DEM (digital elevation model) refinement processing method based on pixel-level dense matching point cloudTechnical Field
The invention relates to the technical field of topography measurement, in particular to a DEM (digital elevation model) refinement processing method based on pixel-level dense matching point cloud.
Background
The Digital Elevation Model (DEM) is a digital reflection of the actual surface elevation fluctuation, and is widely used as basic data for geochemical analysis and modeling in the fields of geomorphic geology, watershed hydrology, digital twinning and the like.
The topography measurement is an important content of river course survey work, and relates to underwater topography measurement and land topography measurement, the traditional land topography measurement usually adopts RTK, total station and other equipment, the field acquires discrete characteristic points, the inner industry generates DLG by means of points, lines and surfaces, the DEM constructed by the method has lower definition degree, and the change of the ground and the landform cannot be reflected in detail; with the development of unmanned aerial vehicle aerial survey technology, aerial survey operation efficiency is high, data acquisition is digitalized, the airborne LIDAR technology is a main means for three-dimensional information acquisition, high-precision ground point cloud can be effectively acquired based on the characteristic of multiple echoes of the airborne LIDAR technology, high-precision DEM is obtained through point cloud classification and denoising, but the high-precision DEM cannot be widely applied to production due to high price, the low-altitude photogrammetry technology is widely applied to land topography measurement at present due to the ultrahigh cost performance of the low-altitude photogrammetry technology, but pixel-level dense matching point cloud generated based on an orthophoto contains a large number of noise points and redundancy, and the precision for generating the DEM through a traditional processing method is not high.
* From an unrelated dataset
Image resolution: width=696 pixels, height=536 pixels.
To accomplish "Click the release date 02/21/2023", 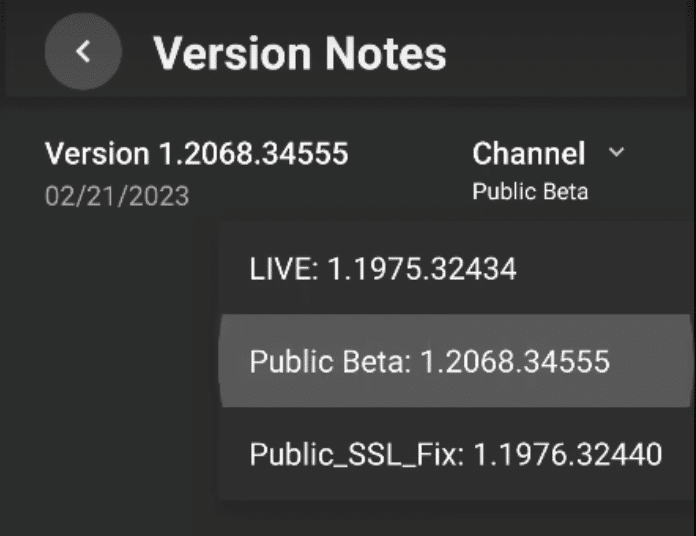I will (x=117, y=196).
In the current research of image point clouds, the application of unmanned aerial vehicle image point clouds in large scale DEM data production is studied, the research of extracting refined point clouds by carrying out triangular mesh interpolation and constraint on the image point clouds is also studied, the research of effectively eliminating noise of the image point clouds by an iterative median filtering algorithm is also studied, the research of effectively filtering non-dense vegetation point clouds based on a cloth simulation algorithm is also studied, the DEM precision is effectively improved by an improved local maximum value algorithm on the filtering of the dense vegetation point clouds, and in combination with production practice, the DEM refined processing method based on orthographic image pixel-level dense matching point clouds is provided.
Disclosure of Invention
(One) solving the technical problems
Aiming at the defects of the prior art, the invention provides a DEM (digital elevation model) refinement processing method based on a pixel-level dense matching point cloud, which solves the problem that the precision of DEM generated by the traditional processing method is not high.
(II) technical scheme
In order to achieve the above purpose, the present invention provides the following technical solutions: a DEM (digital elevation model) refinement processing method based on pixel-level dense matching point cloud specifically comprises the following steps:
Step one, source data screening: after point cloud data are acquired by utilizing orthographic images and pixel-level dense matching, analyzing the point cloud data with different image proportions, and selecting proper point cloud data as source data;
Step two, classifying point clouds: after the source data in the first step are primarily screened, extracting through an orthographic image aiming at characteristic lines with consistent elevation values, uniformly assigning values, and acquiring the characteristic lines with uncertain elevation values by adopting a moving section window method and setting a window moving distance D;
Step three, classification limiting: estimating according to the actual point cloud density, setting the boundary range of the buffer area to be larger than the average distance of the point cloud, and reserving an error range between the elevation of the ground point and the elevation of the water edge;
Step four, denoising ground points: and (3) establishing an irregular triangular net by using the classified ground points, judging whether the water edge passes through the triangle according to the elevation value of the vertex of the initial triangle, acquiring the intersection points (xj,yj) of the water edge and two sides of the triangle, forming a new water edge by connecting the intersection points, and removing the ground points on the water surface by using the new water edge.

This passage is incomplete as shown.